In a day and age when ethics in government appears to be in short supply, Colorado Ethics Watch has announced that the organization will be shutting its doors for good at year's end for budgetary reasons. But CEW director Luis Toro is hopeful that ethics oversight in the state won't suffer too much as a result.
"There's a crying need for federal watchdogs to keep an eye on the Trump administration," Toro argues, "and there are many groups in Washington doing a fine job of that. But we've always been a state and local watchdog, not a federal watchdog. And even though we used to say, 'If Colorado Ethics Watch doesn't file a complaint, no one will,' that's not true anymore."
Toro points out that "there's been a record number of complaints filed with the Colorado Independent Ethics Commission. Some of them are frivolous, and we're not interested in filing frivolous complaints. But some of them aren't, and the commission is taking them very seriously."
As an example, Toro points to the case of state senator Vicki Marble, who allegedly let a firm in the oil and gas industry pick up the tab for a February town hall in apparent violation of limits on gifts to lawmakers under Colorado law.
He also lauds the efforts of groups such as the Colorado Freedom of Information Coalition and Colorado Common Cause, as well as individual citizens who have gained the expertise to take on ethical issues during the eleven years Colorado Ethics Watch has been in existence.
As for why CEW is going away, Toro notes that "it's driven by finances." While he declines to name any of the group's financial backers, he acknowledges that "we've always found it hard to fundraise, and we were getting into a money crunch — and we didn't want to run a half-baked operation. So we made the decision to terminate while we were still able to pay all our bills. We wanted to wind down in a responsible way."

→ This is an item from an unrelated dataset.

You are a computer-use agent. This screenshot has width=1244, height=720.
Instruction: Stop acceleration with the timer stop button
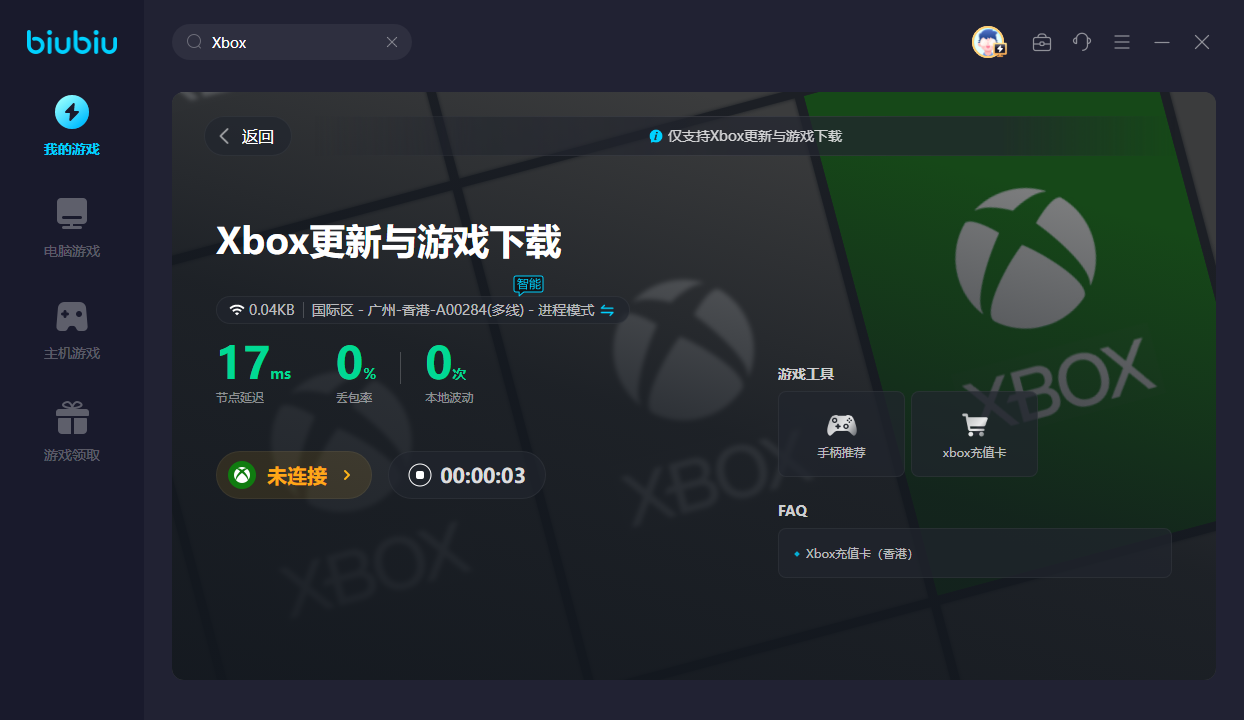[x=420, y=475]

The end of Colorado Ethics Watch won't break the heart of activist Matt Arnold, who has engaged in a series of battles with the organization over the years, most often under the Clear the Bench heading. But Toro is proud of CEW's accomplishments, including its challenge to former Colorado Secretary of State Scott Gessler over disclosure violations, among other things — and he's confident others are in place to keep politicians honest.
"That's not to say we're in paradise and there will never be unethical behavior in Colorado again," he stresses. "But the tools are there, and they're ready for other people to use."